事例 ID
7980
発生年月日
2011-11-13
事故名称
塩化ビニルモノマ製造施設の塩酸塔還流槽で漏えい,爆発,火災
発生国
日本
地名
山口県 / 周南市
事故概要
塩化ビニルモノマ製造施設にある塩酸塔還流槽付近で漏えい,爆発,火災が起きた。2回の爆発の後で発生した火災により,液塩酸一時受タンクが延焼した。当該施設,および,周辺プラントが損壊した。従業員1名が死亡した。
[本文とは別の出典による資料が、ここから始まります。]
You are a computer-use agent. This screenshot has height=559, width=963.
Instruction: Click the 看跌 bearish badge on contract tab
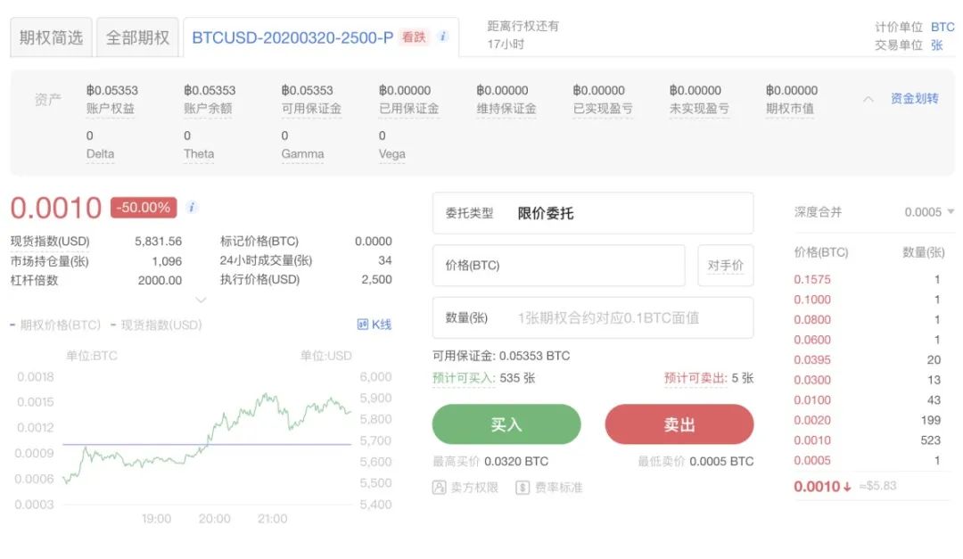412,38
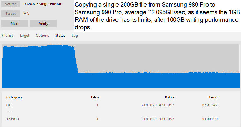Viewport: 241px width, 127px height.
Task: View the Log tab
Action: click(x=75, y=36)
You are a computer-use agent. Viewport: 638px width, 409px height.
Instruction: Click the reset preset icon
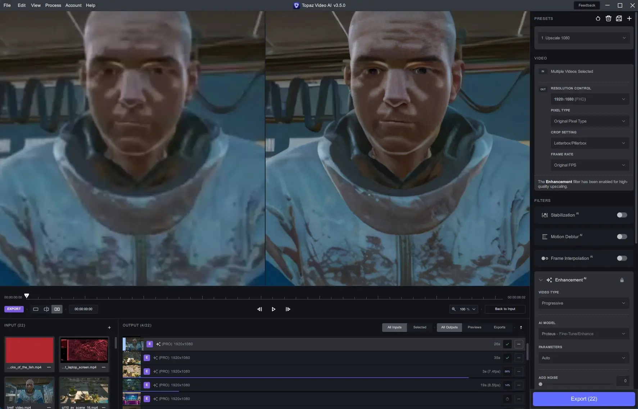coord(598,18)
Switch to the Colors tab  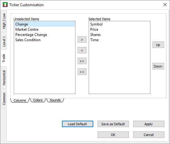[x=38, y=100]
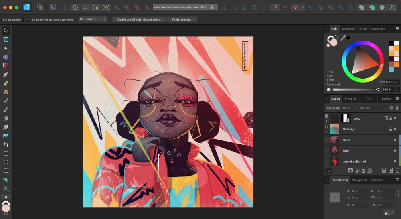Hide the Hand layer visibility dot
The width and height of the screenshot is (401, 219).
(395, 140)
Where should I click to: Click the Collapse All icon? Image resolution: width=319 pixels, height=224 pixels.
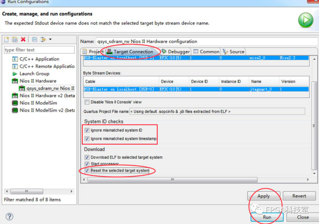(35, 40)
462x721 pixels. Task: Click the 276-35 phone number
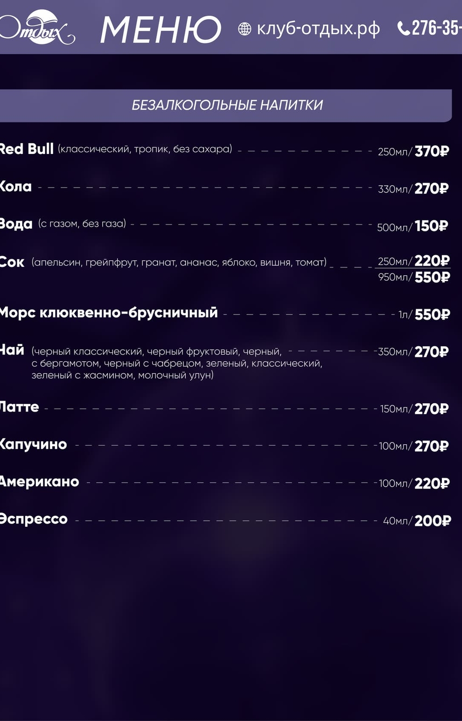click(x=436, y=28)
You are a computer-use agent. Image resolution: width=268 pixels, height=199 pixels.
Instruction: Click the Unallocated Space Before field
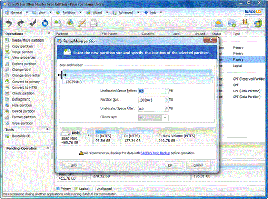click(152, 91)
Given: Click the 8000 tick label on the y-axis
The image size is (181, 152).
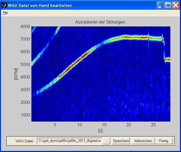Looking at the screenshot, I should 25,26.
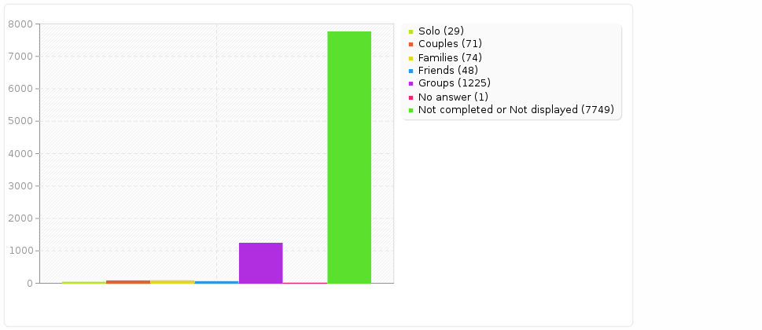Click the blue Friends bar in chart

pos(216,281)
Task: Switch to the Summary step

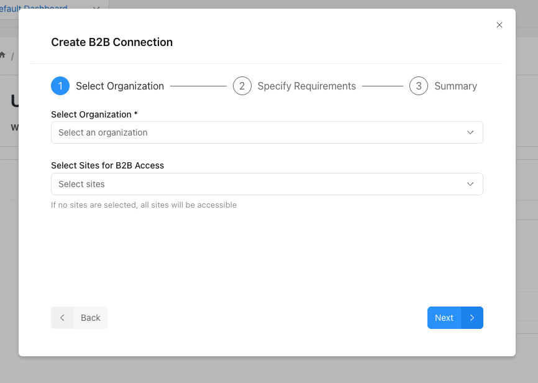Action: 455,86
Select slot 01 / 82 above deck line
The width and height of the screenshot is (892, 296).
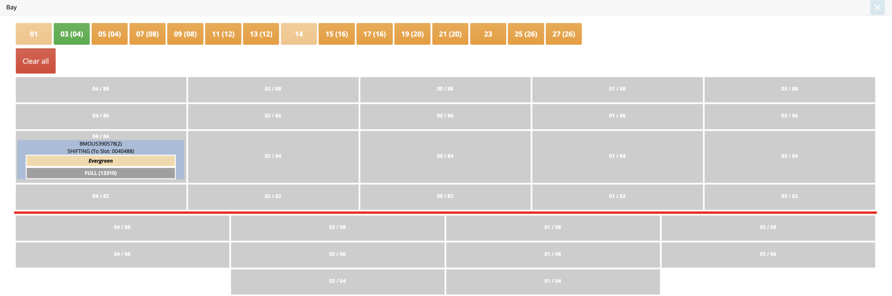point(617,196)
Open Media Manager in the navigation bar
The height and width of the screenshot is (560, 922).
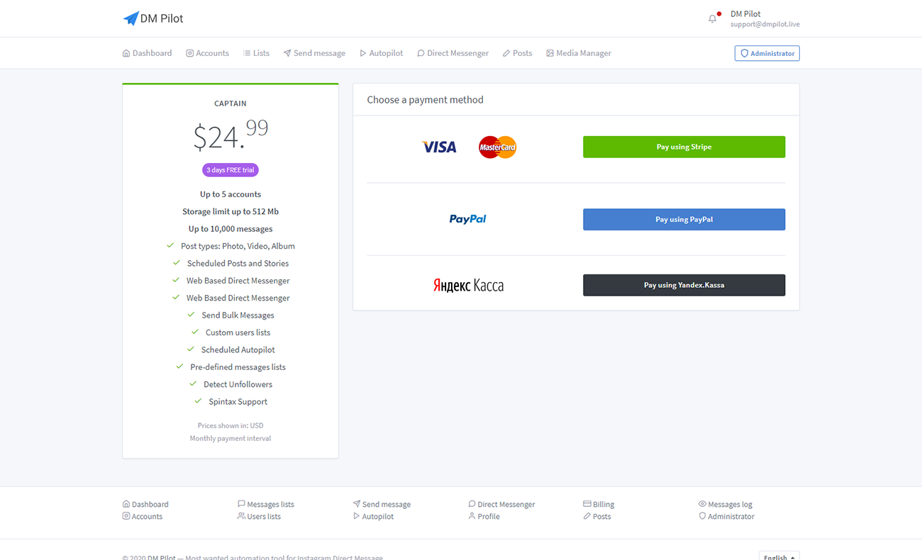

会社と警察の調べでは,事故当日は反応工程a系の緊急放出弁(開)が故障したため,オキシ反応工程a系が停止しており,大幅なロードダウンによって塩酸塔の運転状態が変動していた。この変動への対応に不備があり,塩酸塔塔頂の塩酸中に塩化ビニルモノマ(VCM)が混入したため,プラント全工程が停止した。その後,塩酸塔還流槽内,一時受タンク内に溜まった塩酸,VCMの混合液が,触媒となる鉄錆などのもとで約12時間に渡って保持されたため,副反応である発熱によって1,1-二塩化エタン(1,1-EDC)の生成が徐々に進行した。これに運転者が気づかなかったため,同槽内の温度上昇して反応が急激に進行し,内部圧力が異常上昇したため,一時受タンクから可燃物が漏えいし,その後塩酸塔還流槽が破裂し,爆発,火災にいたった可能性がある。